## Try it:
Read through the listing and copy every line that contains the word "computer".

## Material shown:
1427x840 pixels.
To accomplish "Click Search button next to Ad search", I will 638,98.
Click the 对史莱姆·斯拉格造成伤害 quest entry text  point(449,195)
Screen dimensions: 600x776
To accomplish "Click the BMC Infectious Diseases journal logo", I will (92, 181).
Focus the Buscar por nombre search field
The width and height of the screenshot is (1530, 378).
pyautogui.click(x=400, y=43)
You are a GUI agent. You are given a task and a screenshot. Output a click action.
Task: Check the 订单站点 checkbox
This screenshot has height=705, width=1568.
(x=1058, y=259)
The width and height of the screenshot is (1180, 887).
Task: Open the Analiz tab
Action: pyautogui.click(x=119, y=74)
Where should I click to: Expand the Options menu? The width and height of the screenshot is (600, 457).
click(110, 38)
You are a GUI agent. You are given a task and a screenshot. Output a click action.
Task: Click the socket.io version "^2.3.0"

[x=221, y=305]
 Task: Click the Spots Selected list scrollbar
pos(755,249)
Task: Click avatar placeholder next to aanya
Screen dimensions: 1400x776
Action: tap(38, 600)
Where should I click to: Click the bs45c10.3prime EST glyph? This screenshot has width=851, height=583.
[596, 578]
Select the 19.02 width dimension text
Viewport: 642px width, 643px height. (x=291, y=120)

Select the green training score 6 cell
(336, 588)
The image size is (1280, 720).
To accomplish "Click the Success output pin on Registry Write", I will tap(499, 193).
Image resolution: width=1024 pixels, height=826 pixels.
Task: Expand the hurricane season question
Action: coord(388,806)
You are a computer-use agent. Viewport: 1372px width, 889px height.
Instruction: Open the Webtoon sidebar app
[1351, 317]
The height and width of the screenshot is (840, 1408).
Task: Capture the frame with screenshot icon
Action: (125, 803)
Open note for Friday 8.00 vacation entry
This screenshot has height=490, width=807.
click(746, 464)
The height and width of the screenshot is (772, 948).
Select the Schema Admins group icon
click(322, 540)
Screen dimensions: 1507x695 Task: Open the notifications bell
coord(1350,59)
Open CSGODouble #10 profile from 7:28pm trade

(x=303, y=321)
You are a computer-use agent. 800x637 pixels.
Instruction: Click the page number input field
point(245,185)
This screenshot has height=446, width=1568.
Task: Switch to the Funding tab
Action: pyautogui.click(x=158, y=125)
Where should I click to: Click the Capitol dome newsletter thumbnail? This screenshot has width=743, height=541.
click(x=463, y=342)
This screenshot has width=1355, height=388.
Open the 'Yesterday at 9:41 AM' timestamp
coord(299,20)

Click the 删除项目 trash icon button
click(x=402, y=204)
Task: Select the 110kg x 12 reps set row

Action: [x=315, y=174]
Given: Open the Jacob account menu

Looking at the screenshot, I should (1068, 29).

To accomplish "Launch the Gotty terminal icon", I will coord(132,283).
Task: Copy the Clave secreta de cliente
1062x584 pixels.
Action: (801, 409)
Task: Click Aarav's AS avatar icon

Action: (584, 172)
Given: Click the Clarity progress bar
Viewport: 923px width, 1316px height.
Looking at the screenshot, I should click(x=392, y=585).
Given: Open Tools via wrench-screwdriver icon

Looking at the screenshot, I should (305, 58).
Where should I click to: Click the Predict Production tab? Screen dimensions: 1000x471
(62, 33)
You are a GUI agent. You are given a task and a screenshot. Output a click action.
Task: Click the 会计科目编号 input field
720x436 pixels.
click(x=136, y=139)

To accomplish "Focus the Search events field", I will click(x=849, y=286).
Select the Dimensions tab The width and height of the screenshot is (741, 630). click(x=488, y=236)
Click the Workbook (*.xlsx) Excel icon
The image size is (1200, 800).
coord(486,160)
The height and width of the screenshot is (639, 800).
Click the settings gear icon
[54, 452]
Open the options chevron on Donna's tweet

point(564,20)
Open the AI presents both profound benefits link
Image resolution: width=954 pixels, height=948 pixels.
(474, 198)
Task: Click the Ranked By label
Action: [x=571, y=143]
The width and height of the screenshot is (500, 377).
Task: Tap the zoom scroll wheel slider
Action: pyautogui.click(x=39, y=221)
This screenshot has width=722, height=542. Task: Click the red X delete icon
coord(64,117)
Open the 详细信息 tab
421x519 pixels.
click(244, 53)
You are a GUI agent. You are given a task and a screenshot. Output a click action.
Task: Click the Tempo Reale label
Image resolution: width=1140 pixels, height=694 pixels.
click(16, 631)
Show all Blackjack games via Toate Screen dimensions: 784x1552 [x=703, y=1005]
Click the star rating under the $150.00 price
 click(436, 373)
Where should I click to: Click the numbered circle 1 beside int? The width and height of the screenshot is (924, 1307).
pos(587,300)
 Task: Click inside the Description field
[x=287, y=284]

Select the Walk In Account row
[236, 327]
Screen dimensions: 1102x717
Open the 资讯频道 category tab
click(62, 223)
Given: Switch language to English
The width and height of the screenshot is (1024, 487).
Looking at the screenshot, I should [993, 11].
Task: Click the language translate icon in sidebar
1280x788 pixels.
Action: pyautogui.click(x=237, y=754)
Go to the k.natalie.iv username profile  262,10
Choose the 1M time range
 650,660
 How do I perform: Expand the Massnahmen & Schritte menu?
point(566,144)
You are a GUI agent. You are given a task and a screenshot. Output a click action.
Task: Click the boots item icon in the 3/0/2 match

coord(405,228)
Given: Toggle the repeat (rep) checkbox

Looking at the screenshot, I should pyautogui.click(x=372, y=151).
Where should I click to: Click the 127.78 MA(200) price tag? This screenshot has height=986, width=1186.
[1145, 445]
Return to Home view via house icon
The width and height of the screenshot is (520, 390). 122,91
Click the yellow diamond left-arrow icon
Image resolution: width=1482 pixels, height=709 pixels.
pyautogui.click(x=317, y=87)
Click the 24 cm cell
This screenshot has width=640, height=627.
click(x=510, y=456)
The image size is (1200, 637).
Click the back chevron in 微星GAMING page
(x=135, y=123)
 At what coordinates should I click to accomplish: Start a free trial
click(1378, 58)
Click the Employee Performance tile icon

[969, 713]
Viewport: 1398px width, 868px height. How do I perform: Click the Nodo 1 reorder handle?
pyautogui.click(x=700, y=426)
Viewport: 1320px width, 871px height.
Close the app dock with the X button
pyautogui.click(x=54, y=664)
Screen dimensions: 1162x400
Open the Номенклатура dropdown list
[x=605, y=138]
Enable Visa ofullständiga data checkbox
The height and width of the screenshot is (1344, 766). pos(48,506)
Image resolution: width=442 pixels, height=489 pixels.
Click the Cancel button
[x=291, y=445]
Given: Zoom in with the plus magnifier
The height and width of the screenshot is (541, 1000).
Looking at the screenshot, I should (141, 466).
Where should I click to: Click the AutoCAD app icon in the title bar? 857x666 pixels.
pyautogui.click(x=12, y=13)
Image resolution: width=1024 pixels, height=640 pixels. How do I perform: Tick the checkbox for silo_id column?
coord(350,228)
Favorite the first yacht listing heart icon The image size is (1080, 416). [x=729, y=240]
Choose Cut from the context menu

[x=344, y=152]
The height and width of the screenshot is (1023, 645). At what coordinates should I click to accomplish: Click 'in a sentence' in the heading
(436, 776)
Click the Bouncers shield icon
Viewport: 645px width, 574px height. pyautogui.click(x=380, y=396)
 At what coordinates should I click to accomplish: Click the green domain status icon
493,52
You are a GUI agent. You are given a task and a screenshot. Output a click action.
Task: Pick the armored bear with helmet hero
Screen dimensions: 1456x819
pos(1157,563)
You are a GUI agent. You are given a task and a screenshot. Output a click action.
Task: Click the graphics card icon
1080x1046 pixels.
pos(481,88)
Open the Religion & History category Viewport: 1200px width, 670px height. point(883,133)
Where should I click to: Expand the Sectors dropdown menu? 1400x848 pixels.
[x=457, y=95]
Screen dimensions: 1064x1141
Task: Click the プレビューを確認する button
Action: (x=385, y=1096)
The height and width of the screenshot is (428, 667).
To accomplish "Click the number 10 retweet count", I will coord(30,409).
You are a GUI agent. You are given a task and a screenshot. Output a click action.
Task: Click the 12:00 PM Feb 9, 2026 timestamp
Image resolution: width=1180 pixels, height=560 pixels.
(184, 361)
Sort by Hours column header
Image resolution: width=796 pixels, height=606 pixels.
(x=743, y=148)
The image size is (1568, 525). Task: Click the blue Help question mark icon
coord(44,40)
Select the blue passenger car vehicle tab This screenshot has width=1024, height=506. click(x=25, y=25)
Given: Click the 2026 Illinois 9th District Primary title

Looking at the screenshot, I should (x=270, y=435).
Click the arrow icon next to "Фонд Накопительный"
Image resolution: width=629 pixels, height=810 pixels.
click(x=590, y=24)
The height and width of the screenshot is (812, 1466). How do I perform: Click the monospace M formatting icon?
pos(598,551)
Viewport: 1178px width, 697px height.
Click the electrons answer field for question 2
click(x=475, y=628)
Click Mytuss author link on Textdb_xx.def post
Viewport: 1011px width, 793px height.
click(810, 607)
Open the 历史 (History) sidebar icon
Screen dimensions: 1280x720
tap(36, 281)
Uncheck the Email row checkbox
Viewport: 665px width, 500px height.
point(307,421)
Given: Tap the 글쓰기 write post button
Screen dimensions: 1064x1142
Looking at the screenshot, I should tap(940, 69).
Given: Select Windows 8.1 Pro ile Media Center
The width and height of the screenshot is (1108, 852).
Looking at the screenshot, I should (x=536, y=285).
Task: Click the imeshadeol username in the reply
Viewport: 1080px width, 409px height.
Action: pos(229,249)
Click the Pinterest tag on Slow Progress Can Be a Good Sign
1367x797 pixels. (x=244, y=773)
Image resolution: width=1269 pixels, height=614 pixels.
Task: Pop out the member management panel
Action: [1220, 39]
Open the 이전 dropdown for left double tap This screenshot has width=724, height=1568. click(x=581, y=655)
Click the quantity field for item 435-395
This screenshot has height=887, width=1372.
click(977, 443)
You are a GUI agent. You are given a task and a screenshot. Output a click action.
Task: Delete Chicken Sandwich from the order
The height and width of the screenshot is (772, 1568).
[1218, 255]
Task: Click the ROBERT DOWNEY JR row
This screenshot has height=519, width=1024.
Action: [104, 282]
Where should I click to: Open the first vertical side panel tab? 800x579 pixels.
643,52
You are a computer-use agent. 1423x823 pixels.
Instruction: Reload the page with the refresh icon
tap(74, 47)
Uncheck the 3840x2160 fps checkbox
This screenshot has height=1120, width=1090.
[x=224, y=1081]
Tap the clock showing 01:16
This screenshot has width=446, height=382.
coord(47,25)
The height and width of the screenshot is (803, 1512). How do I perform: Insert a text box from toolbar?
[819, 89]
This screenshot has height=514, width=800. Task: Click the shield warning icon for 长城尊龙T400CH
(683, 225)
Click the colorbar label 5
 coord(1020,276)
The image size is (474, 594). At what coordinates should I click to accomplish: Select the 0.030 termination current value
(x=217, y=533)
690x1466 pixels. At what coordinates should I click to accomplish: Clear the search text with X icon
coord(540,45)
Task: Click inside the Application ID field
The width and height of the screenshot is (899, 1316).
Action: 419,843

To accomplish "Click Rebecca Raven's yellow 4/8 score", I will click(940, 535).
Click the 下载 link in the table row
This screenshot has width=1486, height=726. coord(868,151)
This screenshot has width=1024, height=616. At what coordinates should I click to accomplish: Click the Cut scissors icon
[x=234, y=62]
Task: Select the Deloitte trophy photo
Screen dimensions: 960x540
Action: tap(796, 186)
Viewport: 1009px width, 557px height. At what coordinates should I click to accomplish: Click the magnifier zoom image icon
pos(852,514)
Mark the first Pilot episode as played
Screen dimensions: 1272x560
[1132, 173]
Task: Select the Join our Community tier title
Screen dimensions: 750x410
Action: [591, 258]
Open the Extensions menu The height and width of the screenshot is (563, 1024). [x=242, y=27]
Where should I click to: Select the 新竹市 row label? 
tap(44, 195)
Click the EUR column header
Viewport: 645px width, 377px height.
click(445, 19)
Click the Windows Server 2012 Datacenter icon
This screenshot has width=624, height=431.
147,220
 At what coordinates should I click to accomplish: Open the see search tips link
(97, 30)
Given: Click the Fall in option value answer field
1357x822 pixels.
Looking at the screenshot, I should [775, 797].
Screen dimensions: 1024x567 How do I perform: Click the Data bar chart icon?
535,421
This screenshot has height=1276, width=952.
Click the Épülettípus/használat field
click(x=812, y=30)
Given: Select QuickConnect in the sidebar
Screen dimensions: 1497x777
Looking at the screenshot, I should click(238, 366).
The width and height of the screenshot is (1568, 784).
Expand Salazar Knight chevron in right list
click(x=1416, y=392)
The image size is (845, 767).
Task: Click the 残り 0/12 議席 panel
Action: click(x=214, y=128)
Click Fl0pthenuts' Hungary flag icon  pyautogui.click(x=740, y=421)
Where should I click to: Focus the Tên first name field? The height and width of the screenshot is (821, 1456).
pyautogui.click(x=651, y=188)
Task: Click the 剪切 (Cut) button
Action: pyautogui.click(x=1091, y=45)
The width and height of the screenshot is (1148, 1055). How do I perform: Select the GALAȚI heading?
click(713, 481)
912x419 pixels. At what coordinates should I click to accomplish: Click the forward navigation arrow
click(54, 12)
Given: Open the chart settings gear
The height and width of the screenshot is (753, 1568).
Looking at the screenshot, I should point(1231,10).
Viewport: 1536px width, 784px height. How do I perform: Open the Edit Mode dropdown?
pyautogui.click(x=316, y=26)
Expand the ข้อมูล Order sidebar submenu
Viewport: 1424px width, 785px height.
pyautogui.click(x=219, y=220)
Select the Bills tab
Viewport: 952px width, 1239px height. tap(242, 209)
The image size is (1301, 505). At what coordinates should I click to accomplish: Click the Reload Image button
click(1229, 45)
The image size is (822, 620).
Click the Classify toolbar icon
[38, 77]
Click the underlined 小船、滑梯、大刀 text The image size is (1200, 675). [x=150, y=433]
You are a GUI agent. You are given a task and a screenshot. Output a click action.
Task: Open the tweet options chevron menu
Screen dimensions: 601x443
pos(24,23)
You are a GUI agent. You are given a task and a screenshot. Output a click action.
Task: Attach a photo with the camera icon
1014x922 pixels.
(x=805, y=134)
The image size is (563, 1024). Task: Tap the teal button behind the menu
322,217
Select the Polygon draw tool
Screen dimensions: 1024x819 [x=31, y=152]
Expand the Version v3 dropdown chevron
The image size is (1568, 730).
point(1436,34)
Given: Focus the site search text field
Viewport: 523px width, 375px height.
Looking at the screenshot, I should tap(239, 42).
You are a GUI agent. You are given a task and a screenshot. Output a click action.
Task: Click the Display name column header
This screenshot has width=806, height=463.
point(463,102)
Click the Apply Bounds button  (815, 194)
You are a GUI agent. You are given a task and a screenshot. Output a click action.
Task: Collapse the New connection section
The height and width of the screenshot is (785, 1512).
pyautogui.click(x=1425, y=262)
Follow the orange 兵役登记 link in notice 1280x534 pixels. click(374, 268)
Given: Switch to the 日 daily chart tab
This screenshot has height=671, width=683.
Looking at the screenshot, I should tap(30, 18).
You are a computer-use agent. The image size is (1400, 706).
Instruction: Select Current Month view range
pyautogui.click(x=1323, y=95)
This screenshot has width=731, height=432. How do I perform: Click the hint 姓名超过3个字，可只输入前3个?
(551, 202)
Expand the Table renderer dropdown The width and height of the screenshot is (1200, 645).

## Output below:
You are a computer-use agent. Viewport: 1372px width, 889px height.
You are a computer-use agent. 800x637 pixels.
You are a computer-use agent. 1423x823 pixels.
You are a computer-use agent. The image size is (1400, 706).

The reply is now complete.